Court Data

In 5 Months, the SC Conducted a Remarkable 55 CB Hearings

After a long time, the Court is abuzz with Constitution Bench activity, with hearings in 16 cases and Judgements in 13.

Constitution Benches, consisting of five, seven or nine Judges,  answer substantial questions of law or interpret the Constitution. In recent years, buried under an impossible load of pending cases, the Supreme Court had not frequently held Constitution Bench hearings. The last time we saw significant constitution bench activity was perhaps late 2019 when the SC delivered 5 key judgements including the RTI and Judicial Independence case, the Ayodhya dispute and the Sabrimala review between October 2019 to December 2019. Since then, however, the frequency of hearings drastically reduced.  

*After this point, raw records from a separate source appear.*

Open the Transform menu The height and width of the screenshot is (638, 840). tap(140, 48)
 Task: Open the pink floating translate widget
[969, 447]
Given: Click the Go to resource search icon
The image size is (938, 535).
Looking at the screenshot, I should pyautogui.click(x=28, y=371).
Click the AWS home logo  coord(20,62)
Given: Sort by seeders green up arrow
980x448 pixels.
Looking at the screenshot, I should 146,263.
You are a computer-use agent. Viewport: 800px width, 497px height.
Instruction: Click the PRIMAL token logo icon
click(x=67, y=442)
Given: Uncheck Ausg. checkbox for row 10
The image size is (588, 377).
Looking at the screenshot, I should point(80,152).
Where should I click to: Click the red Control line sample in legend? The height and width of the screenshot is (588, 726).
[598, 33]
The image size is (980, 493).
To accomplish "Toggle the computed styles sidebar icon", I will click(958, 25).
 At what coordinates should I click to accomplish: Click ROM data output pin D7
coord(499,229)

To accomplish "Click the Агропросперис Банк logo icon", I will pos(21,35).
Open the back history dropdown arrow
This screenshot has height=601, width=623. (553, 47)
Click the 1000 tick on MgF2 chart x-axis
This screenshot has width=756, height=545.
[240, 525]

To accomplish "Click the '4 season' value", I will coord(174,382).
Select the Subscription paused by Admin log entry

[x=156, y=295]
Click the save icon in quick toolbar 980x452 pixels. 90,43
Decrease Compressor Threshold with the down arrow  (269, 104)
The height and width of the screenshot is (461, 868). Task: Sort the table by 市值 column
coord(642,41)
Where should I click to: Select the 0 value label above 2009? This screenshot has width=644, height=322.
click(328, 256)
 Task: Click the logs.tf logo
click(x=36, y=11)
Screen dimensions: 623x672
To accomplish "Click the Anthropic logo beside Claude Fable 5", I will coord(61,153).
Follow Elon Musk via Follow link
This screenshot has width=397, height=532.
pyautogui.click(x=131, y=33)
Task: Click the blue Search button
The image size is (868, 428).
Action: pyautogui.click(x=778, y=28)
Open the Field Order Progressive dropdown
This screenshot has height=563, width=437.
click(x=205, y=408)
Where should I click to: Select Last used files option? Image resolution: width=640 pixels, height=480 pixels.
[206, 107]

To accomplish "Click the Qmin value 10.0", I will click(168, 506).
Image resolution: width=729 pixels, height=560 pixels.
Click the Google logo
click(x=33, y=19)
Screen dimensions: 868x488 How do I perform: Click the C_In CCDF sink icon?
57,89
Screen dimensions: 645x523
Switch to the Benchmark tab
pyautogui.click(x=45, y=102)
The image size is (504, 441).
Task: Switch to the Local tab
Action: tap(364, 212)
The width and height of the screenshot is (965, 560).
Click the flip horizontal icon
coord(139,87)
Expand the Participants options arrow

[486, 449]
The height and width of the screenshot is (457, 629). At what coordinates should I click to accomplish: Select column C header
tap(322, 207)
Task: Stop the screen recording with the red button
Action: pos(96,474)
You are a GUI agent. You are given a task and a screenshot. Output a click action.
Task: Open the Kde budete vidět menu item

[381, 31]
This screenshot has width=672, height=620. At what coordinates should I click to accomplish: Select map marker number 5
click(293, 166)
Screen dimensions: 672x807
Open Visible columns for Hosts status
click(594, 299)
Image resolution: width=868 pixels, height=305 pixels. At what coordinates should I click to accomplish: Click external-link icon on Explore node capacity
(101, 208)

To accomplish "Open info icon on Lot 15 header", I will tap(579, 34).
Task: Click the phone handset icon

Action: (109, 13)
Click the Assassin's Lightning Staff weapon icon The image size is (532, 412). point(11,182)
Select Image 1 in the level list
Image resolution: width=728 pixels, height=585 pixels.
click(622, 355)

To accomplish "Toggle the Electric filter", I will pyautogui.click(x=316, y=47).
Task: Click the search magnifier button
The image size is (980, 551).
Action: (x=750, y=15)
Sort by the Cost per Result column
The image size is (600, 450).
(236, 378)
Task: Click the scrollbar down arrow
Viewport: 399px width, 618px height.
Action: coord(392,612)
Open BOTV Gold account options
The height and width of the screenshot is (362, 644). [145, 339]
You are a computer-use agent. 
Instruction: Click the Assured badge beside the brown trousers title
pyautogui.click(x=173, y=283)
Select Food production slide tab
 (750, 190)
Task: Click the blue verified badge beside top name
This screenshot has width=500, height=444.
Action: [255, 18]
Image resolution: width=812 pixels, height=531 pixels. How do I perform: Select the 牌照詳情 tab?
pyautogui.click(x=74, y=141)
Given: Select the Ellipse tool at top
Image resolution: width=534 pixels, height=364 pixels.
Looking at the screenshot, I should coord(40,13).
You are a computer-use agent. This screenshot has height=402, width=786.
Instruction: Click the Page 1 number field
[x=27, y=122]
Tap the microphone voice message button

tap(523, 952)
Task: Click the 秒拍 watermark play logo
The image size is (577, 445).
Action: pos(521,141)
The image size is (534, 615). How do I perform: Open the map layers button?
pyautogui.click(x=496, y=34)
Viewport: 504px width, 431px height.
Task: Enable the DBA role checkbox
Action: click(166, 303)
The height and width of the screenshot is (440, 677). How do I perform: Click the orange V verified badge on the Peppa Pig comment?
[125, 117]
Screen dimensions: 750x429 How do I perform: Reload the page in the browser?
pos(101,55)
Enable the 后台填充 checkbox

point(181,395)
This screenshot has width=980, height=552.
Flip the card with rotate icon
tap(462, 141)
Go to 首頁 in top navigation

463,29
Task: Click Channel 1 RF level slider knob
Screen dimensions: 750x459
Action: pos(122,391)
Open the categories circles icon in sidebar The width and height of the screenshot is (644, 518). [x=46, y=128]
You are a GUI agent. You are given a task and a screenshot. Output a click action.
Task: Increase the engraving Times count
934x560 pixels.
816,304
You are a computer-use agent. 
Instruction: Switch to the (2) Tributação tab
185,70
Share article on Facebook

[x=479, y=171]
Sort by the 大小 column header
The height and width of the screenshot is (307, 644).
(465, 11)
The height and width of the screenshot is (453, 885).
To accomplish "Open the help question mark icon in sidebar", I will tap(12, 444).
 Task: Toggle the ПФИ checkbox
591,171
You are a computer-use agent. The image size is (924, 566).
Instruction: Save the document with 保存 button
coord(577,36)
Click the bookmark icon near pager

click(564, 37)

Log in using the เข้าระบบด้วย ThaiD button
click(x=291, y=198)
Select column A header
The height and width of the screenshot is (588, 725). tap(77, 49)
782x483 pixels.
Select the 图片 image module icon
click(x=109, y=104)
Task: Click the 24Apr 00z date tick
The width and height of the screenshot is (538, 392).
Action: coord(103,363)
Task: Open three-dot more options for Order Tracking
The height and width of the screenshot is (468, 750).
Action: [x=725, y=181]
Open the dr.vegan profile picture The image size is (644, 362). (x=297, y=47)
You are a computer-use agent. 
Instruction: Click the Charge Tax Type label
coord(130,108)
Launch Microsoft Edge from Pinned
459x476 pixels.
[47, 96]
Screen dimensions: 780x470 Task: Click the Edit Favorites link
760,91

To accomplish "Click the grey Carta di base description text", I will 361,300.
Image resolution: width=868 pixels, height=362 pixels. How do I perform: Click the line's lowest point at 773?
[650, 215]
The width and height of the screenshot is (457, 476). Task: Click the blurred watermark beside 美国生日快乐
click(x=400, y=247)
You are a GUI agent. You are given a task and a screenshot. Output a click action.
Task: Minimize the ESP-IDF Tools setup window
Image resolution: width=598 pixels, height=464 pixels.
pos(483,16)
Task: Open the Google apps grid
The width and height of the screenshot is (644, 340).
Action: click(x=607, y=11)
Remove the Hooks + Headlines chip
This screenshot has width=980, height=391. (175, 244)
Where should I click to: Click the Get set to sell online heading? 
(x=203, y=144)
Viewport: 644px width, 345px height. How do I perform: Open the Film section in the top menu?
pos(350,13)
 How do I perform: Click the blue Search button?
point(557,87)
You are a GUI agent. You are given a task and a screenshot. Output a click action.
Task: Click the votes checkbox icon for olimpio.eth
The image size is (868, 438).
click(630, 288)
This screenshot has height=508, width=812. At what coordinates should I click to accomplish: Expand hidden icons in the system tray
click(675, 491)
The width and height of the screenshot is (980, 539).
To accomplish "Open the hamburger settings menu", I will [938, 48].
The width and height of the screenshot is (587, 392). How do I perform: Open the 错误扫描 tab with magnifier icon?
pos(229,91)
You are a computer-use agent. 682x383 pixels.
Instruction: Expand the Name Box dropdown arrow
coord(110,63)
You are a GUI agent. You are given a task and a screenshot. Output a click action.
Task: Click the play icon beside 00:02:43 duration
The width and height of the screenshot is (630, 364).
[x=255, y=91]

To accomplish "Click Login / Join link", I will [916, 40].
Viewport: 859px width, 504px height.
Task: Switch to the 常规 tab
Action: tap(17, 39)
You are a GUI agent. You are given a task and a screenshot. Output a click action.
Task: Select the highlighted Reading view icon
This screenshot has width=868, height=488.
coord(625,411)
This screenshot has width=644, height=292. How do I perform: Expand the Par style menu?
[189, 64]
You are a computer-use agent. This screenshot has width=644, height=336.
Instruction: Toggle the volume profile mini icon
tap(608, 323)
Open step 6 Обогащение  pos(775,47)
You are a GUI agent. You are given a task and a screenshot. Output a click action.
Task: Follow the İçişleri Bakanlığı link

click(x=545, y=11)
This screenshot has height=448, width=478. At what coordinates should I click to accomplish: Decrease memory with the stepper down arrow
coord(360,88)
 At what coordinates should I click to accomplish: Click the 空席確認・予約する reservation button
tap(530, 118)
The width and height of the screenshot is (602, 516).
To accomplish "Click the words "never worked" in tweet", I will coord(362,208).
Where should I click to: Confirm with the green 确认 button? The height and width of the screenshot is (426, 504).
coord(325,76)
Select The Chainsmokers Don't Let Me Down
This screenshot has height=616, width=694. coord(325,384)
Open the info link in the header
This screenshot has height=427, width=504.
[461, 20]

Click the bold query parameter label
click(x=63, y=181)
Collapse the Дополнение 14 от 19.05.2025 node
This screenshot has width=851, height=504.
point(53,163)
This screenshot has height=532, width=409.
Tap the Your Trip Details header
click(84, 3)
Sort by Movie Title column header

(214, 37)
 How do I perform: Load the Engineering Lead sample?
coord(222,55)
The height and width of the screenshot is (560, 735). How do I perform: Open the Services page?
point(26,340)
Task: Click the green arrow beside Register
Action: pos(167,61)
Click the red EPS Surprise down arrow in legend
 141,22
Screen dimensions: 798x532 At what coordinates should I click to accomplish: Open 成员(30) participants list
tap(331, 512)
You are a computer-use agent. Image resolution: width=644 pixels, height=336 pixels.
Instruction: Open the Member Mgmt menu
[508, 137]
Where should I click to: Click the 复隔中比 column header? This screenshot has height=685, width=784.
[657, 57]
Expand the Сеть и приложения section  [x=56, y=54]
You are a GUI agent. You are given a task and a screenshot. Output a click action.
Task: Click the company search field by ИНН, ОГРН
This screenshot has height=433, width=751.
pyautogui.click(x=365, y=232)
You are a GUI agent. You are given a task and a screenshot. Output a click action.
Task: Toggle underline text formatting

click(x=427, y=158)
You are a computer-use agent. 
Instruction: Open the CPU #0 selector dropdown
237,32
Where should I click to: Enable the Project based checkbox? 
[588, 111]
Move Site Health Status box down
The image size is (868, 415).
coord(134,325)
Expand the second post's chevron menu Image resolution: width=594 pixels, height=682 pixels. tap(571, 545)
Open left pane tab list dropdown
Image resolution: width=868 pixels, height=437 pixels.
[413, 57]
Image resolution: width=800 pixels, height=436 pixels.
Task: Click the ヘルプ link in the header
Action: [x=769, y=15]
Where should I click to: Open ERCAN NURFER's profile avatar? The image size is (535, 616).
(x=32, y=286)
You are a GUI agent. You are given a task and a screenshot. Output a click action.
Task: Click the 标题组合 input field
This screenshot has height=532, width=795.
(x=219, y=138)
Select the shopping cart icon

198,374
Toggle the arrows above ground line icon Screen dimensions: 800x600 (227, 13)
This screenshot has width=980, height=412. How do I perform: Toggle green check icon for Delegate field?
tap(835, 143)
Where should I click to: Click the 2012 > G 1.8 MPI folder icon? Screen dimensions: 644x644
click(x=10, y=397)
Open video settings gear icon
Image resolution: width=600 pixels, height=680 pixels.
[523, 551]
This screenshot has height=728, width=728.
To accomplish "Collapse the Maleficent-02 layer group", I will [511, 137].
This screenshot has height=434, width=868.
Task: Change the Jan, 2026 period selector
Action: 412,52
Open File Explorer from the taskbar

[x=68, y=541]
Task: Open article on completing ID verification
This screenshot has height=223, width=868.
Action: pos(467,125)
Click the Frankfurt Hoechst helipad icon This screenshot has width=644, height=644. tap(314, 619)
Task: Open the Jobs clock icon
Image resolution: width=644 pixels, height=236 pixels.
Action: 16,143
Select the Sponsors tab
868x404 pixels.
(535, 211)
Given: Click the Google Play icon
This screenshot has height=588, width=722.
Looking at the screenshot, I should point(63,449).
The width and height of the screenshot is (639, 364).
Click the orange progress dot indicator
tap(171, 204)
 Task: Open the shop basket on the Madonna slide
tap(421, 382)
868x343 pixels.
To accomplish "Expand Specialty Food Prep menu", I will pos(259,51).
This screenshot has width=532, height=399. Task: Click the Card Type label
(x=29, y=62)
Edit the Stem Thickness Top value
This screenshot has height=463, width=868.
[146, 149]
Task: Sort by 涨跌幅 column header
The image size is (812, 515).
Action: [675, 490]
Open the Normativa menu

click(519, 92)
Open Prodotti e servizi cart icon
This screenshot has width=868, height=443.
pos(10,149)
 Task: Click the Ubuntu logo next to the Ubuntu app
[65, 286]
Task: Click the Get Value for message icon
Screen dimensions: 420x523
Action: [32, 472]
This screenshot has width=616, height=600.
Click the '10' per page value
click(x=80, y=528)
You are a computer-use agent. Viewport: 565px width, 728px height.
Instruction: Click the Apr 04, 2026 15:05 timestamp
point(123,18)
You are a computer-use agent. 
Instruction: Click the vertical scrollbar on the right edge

Under CJI N.V. Ramana’s 1.5 year tenure, Constitution Bench hearings came to a complete standstill. CJI U.U. Lalit, whose tenure was but 2.5 months, took almost a militant approach towards bringing back Constitution Bench hearings. The momentum which began then, appears to continue under CJI D.Y. Chandrachud. This year may mark the highest constitution bench activity recorded this decade. 


This year, the Supreme Court conducted Constitution Bench hearings 55 times, across 16 different cases. Specifically, these were 5-Judge Constitution Benches. While in some cases, the number of hearings were as low as one, in others, 14 hearings were conducted.

Figure 1 breaks down the number of hearings in each case. The  Maharashtra MLA disqualification case was heard across 14 hearings. This amounts to almost 25.5% of the total Constitution Bench hearings this year. 

Hearings for queer marriage equality stands second with 10 days of hearings. The Judgement in this case is expected to be delivered after the Court returns from summer vacation in July, 2023. This case has consumed about 18% of the total Constitution Bench hearings this year. 

The tussle between the Union and the Delhi Government for power over services in the national capital region was heard over  six days. Among these, five were dedicated to arguments, while the judgement was pronounced on the sixth day on May 11th, 2023. 

To decide if the ‘group of companies doctrine’ is applicable in India, another CJI-led Bench heard the matter for five days and reserved judgement. The Union’s curative petition seeking additional compensation for victims of the Bhopal gas tragedy was heard by a Bench led by S.K. Kaul for four days. 

In all the single-day hearings, Constitution Benches pronounced judgements in cases pending from previous years. Of the hearings conducted this year, the SC delivered judgements in four cases. This indicates that 24% of the total Constitution Bench proceedings this year were for judgement pronouncements.


Figure 2 shows the time that each case has remained before the SC. The ‘age of the case’ is calculated as the time between when a case was first filed before the Court to when its Judgement was delivered. In 8 of the 13 cases, the judgements have come 5 years after they were first filed.

The oldest case that the Court closed this year is Central Board Of Dawoodi Bohra Community v State Of Maharashtra. This case was first initiated in 1986 and wasreferred to a Constitution Bench in 2004. This year the Court Justice S.K. Kaul’s Bench referred it to the 9-Judge Bench in the Sabarimala case. The case has remained in the Court for a whopping 36 year period. 

The ‘youngest’ case is the Shiv Sena conflict in Maharashtra. This case was filed in June, 2022 and was completed in 10 months. The questions surrounding the rebellion within the Shiv Sena took up the lion’s share of the Constitution Bench proceedings this year.